### EXERCISE AIM
Would you please return the lines of the entries below starting at the line that has "Given: Collapse the" and ending at the line that has "Insert a Wedge shape", both included, exactly as they are?

GIVEN DATA START

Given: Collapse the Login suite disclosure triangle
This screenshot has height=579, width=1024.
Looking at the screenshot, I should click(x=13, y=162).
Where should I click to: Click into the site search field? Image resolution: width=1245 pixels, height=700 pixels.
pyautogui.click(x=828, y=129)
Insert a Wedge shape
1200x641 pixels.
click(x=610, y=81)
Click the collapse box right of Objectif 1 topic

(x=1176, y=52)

GIVEN DATA END
GIVEN DATA START

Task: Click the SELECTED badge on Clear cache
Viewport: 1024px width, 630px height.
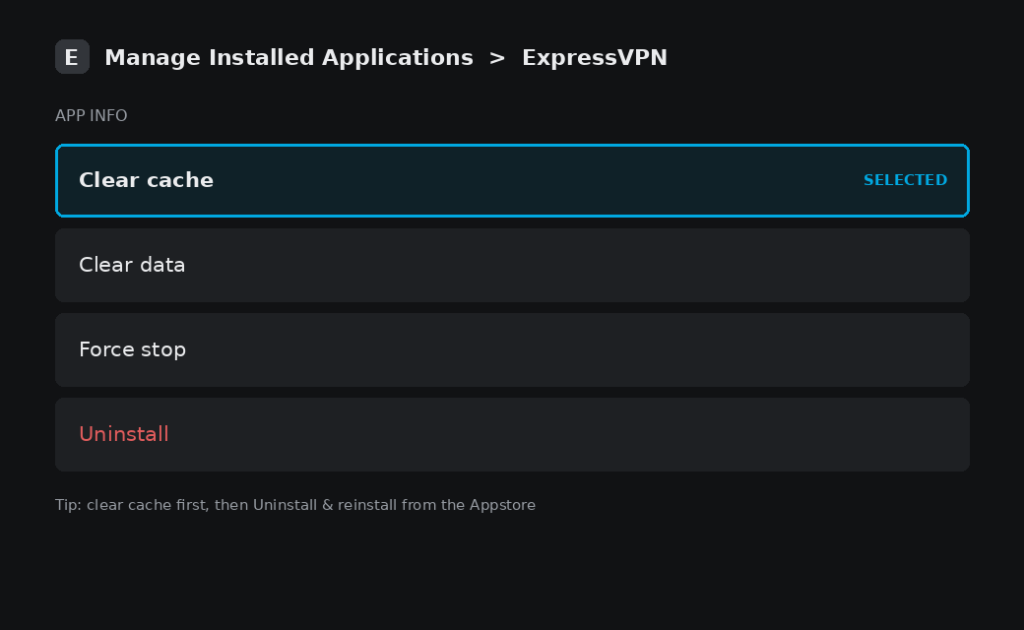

GIVEN DATA END
GIVEN DATA START

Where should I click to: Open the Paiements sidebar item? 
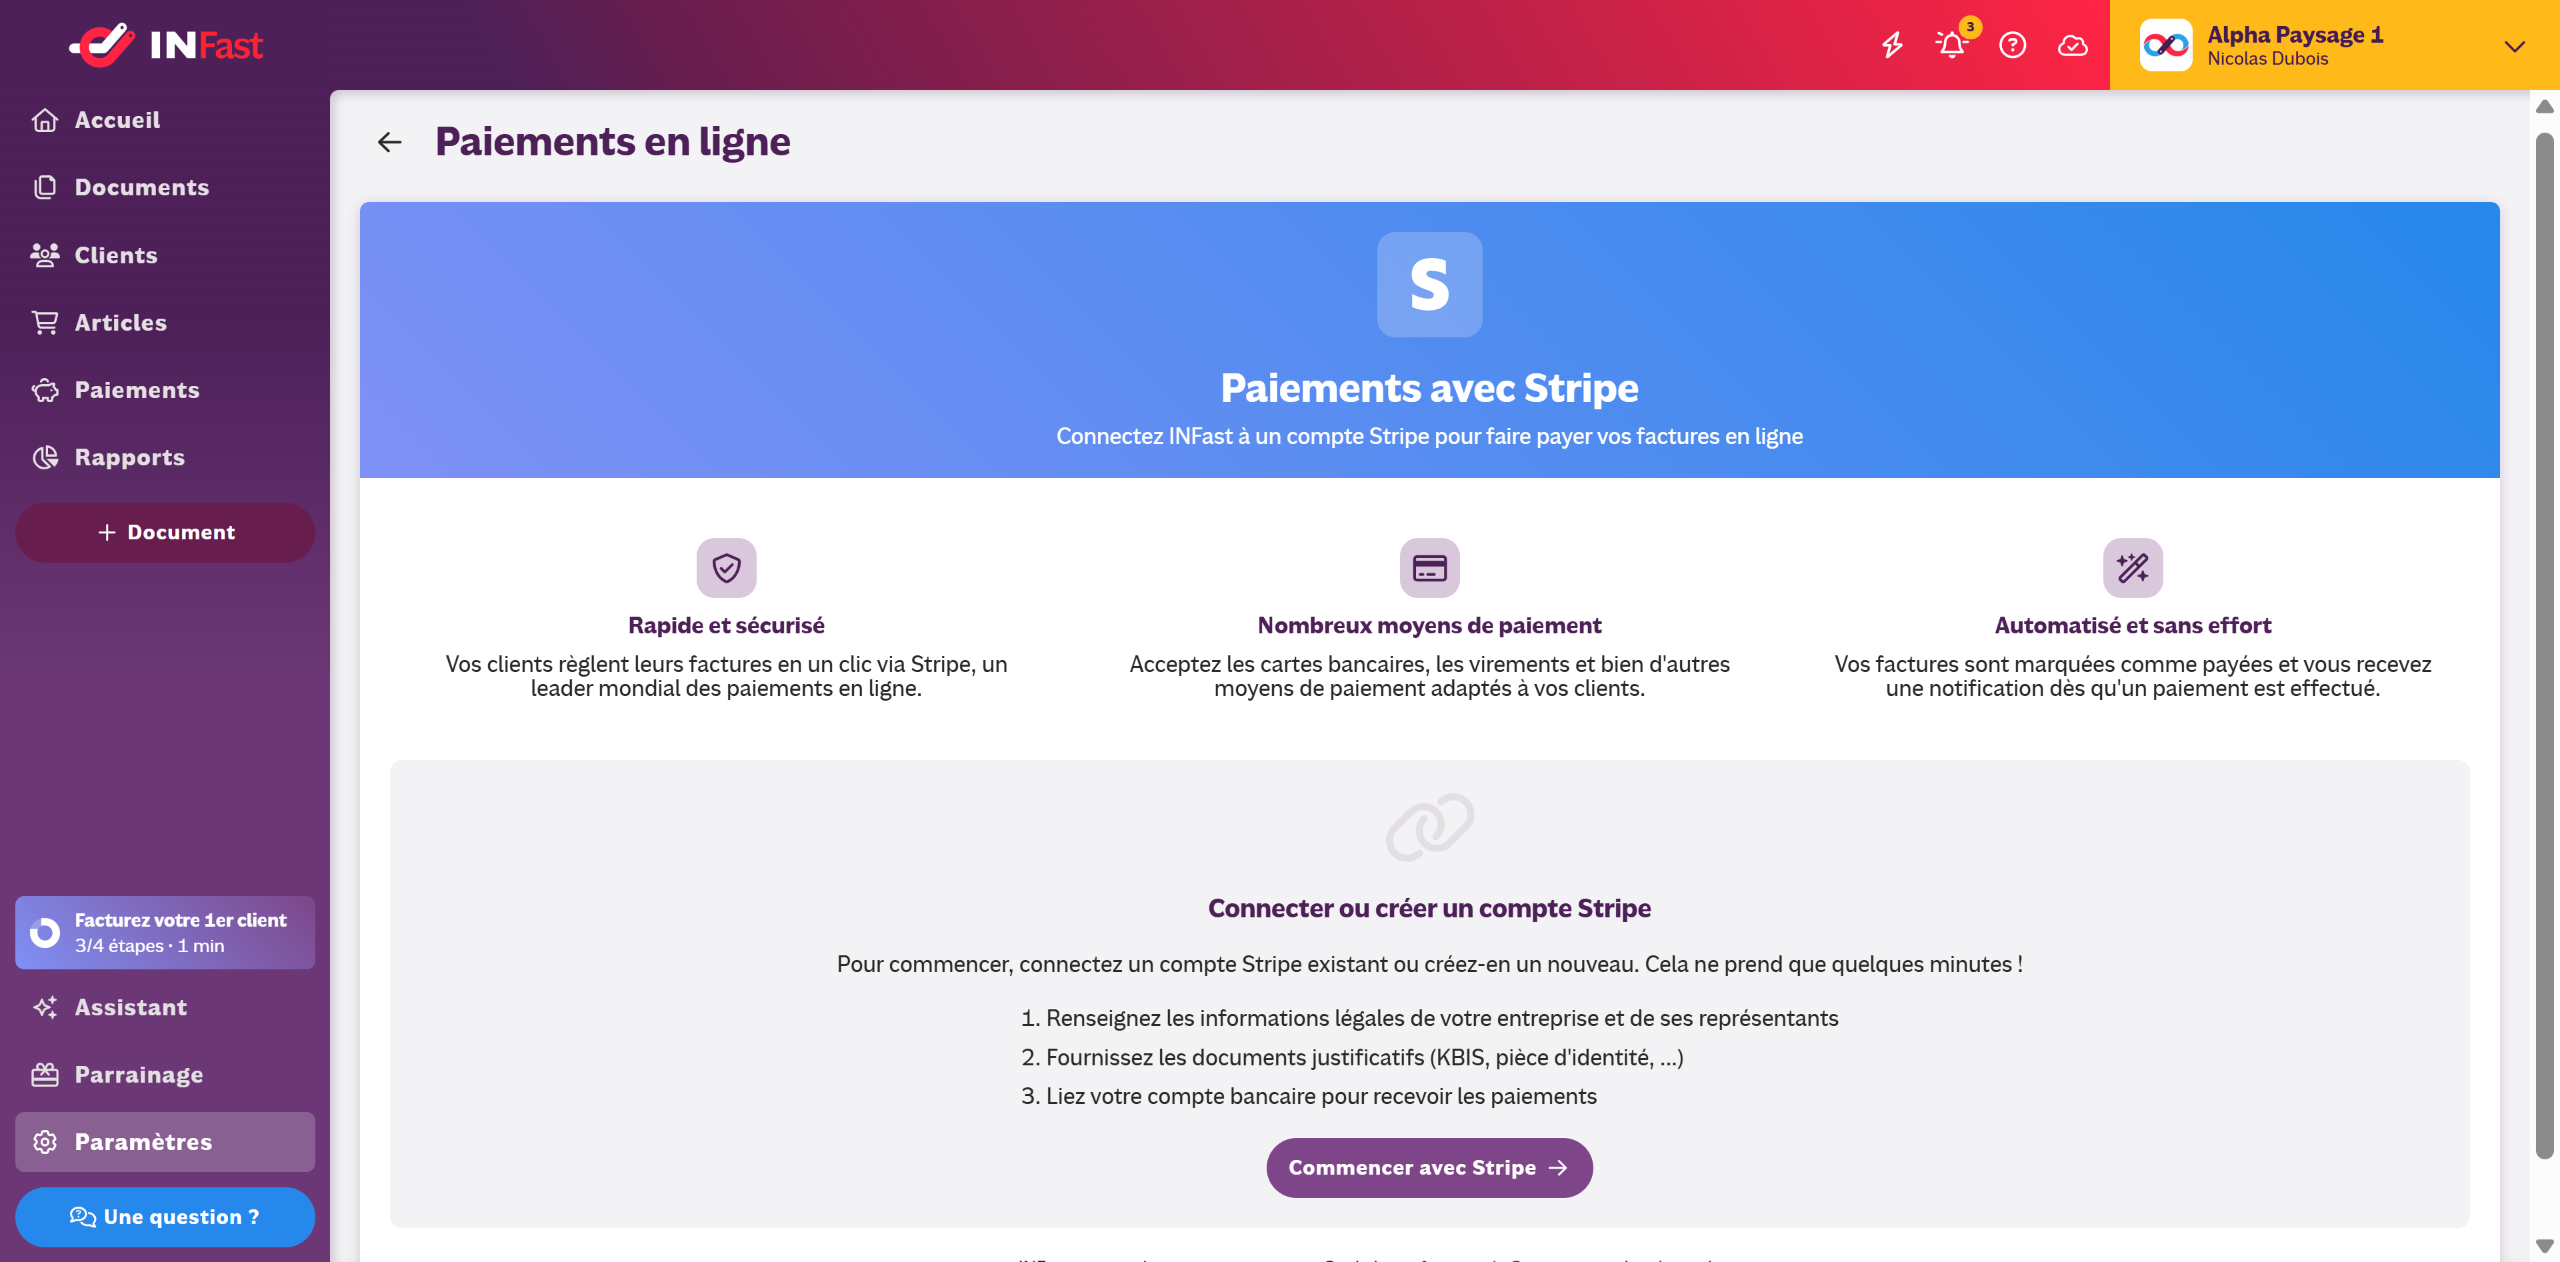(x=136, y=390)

GIVEN DATA END

### SOLUTION TO THIS EXERCISE
Given: Collapse the Login suite disclosure triangle
This screenshot has height=579, width=1024.
Looking at the screenshot, I should click(x=13, y=162).
Where should I click to: Click into the site search field? Image resolution: width=1245 pixels, height=700 pixels.
pyautogui.click(x=828, y=129)
Insert a Wedge shape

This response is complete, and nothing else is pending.